> **TASK**
In this exercise, every entry below is to be reproduced word for word.

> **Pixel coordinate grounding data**
= = = =
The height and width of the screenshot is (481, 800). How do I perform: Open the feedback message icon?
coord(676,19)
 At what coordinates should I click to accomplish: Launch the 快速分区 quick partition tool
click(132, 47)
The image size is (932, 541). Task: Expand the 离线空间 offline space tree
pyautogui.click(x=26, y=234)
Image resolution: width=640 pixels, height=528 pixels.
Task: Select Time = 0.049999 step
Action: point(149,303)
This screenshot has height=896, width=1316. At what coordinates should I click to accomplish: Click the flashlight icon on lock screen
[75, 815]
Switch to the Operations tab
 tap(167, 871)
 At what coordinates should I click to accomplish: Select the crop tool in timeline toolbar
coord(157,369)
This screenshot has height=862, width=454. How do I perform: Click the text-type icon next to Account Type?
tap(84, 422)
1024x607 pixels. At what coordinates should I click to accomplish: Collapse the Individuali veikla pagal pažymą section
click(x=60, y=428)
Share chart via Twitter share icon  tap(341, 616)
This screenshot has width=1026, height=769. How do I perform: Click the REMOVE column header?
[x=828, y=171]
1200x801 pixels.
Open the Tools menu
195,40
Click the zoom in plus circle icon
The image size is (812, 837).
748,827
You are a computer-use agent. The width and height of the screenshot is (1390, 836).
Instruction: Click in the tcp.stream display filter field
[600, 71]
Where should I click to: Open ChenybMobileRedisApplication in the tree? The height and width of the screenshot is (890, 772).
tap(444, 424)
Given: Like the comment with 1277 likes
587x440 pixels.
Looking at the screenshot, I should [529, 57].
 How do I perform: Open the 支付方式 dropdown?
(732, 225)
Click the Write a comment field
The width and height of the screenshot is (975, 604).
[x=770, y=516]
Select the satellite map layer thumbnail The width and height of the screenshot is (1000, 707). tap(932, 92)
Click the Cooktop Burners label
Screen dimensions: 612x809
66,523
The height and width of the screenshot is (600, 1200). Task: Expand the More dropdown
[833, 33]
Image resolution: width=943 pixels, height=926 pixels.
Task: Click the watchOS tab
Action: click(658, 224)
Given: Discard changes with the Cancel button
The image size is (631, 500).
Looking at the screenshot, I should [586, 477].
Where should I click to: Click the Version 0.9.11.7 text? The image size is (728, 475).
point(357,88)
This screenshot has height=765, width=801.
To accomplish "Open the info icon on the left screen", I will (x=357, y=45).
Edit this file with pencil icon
= = = =
> **EXERCISE RESPONSE**
The height and width of the screenshot is (481, 800). How do I perform: Open the feedback message icon?
coord(676,19)
 At what coordinates should I click to accomplish: Launch the 快速分区 quick partition tool
click(132, 47)
The image size is (932, 541). Task: Expand the 离线空间 offline space tree
pyautogui.click(x=26, y=234)
Image resolution: width=640 pixels, height=528 pixels.
Task: Select Time = 0.049999 step
Action: point(149,303)
This screenshot has height=896, width=1316. At what coordinates should I click to accomplish: Click the flashlight icon on lock screen
[75, 815]
Switch to the Operations tab
 tap(167, 871)
 At what coordinates should I click to accomplish: Select the crop tool in timeline toolbar
coord(157,369)
This screenshot has height=862, width=454. How do I perform: Click the text-type icon next to Account Type?
tap(84, 422)
1024x607 pixels. At what coordinates should I click to accomplish: Collapse the Individuali veikla pagal pažymą section
click(x=60, y=428)
Share chart via Twitter share icon  tap(341, 616)
This screenshot has width=1026, height=769. How do I perform: Click the REMOVE column header?
[x=828, y=171]
1200x801 pixels.
Open the Tools menu
195,40
Click the zoom in plus circle icon
The image size is (812, 837).
748,827
You are a computer-use agent. The width and height of the screenshot is (1390, 836).
Instruction: Click in the tcp.stream display filter field
[600, 71]
Where should I click to: Open ChenybMobileRedisApplication in the tree? The height and width of the screenshot is (890, 772).
tap(444, 424)
Given: Like the comment with 1277 likes
587x440 pixels.
Looking at the screenshot, I should [529, 57].
 How do I perform: Open the 支付方式 dropdown?
(732, 225)
Click the Write a comment field
The width and height of the screenshot is (975, 604).
[x=770, y=516]
Select the satellite map layer thumbnail The width and height of the screenshot is (1000, 707). tap(932, 92)
Click the Cooktop Burners label
Screen dimensions: 612x809
66,523
The height and width of the screenshot is (600, 1200). Task: Expand the More dropdown
[833, 33]
Image resolution: width=943 pixels, height=926 pixels.
Task: Click the watchOS tab
Action: click(658, 224)
Given: Discard changes with the Cancel button
The image size is (631, 500).
Looking at the screenshot, I should [586, 477].
Where should I click to: Click the Version 0.9.11.7 text? The image size is (728, 475).
point(357,88)
This screenshot has height=765, width=801.
To accomplish "Open the info icon on the left screen", I will (x=357, y=45).
Edit this file with pencil icon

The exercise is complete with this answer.